Konrad nie osiągnął zwycięstwa, nie wyzwolił narodu. Nie poniósł też klęski. Mimo, że wydaje się, iż jako jednostka przegrał, zwycięską okazała się idea, której służył. Nie stało się to jednak za życia bohatera. Bóg miał bowiem wobec Polski plan - miała stać się ona "Chrystusem narodów", wyzwolić nie tylko siebie, ale tez inne narody poprowadzić do wolności.

Jednym z bohaterów epopei "Pan Tadeusz" jest Jacek Soplica. Jego biografia również jest zgodna ze schematem życiorysu bohatera romantycznego. Wzajemnie zakochany w córce stolnika Horeszki, Ewie, nie dostaje zgody ojca, by się z nią ożenić. Nie może się pogodzić z nieszczęśliwym uczuciem i w przypływie rozpaczy popełnia zbrodnię - zabija stolnika. Czyni to jednak w chwili, kiedy Horeszka usiłuje odeprzeć atak Moskali. Jest więc Jacek niesłusznie oskarżony o zdradę ojczyzny i działanie na rzecz wroga. Chce odkupić swoją winę: walczy w Legionach a później przebrany za mnicha, nazywający siebie księdzem Robakiem jako tajny emisariusz przygotowuje powstanie na Litwie. W przeciwieństwie do innych romantycznych bohaterów nie chce walczyć sam. Wie, że tą drogą nic nie osiągnie. Usiłuje w powstanie zaangażować cały lud polski: szlachtę i chłopów (była to nowa koncepcja walki o niepodległość Polski, która narodziła się po upadku powstania listopadowego). Jacek pragnie też pogodzić zwaśnione rody Horeszków i Sopliców: chce ożenić swego syna, Tadeusza z córką Ewy Horeszkówny, Zosią.

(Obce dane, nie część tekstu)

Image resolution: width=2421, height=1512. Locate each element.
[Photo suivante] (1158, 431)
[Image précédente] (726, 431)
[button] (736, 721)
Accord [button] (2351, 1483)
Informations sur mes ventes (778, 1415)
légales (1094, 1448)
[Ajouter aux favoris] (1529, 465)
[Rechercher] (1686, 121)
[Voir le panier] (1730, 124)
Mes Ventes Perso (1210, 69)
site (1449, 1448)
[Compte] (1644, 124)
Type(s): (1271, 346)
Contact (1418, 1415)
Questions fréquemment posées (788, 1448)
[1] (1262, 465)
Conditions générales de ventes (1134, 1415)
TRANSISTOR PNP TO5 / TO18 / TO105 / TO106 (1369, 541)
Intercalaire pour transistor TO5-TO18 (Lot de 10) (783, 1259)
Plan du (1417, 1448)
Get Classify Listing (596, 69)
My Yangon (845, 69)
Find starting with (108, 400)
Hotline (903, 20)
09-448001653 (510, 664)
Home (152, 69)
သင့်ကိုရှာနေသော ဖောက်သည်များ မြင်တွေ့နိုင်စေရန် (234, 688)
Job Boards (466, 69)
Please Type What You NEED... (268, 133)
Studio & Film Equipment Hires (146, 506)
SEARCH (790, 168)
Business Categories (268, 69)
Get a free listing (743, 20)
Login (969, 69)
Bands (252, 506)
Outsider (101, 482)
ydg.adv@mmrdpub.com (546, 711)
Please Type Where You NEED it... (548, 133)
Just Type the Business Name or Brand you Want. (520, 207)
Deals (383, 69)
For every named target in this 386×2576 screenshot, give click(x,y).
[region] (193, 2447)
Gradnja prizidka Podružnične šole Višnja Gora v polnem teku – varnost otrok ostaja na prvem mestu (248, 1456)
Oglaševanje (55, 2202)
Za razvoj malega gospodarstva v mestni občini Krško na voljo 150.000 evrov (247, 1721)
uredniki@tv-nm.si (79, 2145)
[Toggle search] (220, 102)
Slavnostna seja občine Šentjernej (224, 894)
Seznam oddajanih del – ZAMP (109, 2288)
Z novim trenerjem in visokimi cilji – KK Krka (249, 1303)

Jacek Stolica dopiero na łożu śmierci wyznał kim jest. Podobnie bohater "Giaura" Byrona ukryty w szacie mnicha szukał ukojenie w cierpieniu. Nie próbował jednak zamykać się w swoim cierpieniu, nie uciekał przed rzeczywistością. Jak Konrad, bohater "Dziadów" poświęcił się walce o dobro ogółu, jednak nie była to walka samotna. Nie wierzył w potęgę jednostki, ale w moc całego, zjednoczonego jedną ideą narodu.

Romantyzm utrwalił nam wzorzec bohatera - buntownika, samotnika, indywidualisty z poczuciem wyższości. Ten typ będzie się pojawiał w utworach późniejszych epok bądź jak pretekst do polemiki, bądź jako nawiązanie do konwencji epoki. Najistotniejsze jest to, iż pozostał on żywy i wciąż prowokuje do dyskusji.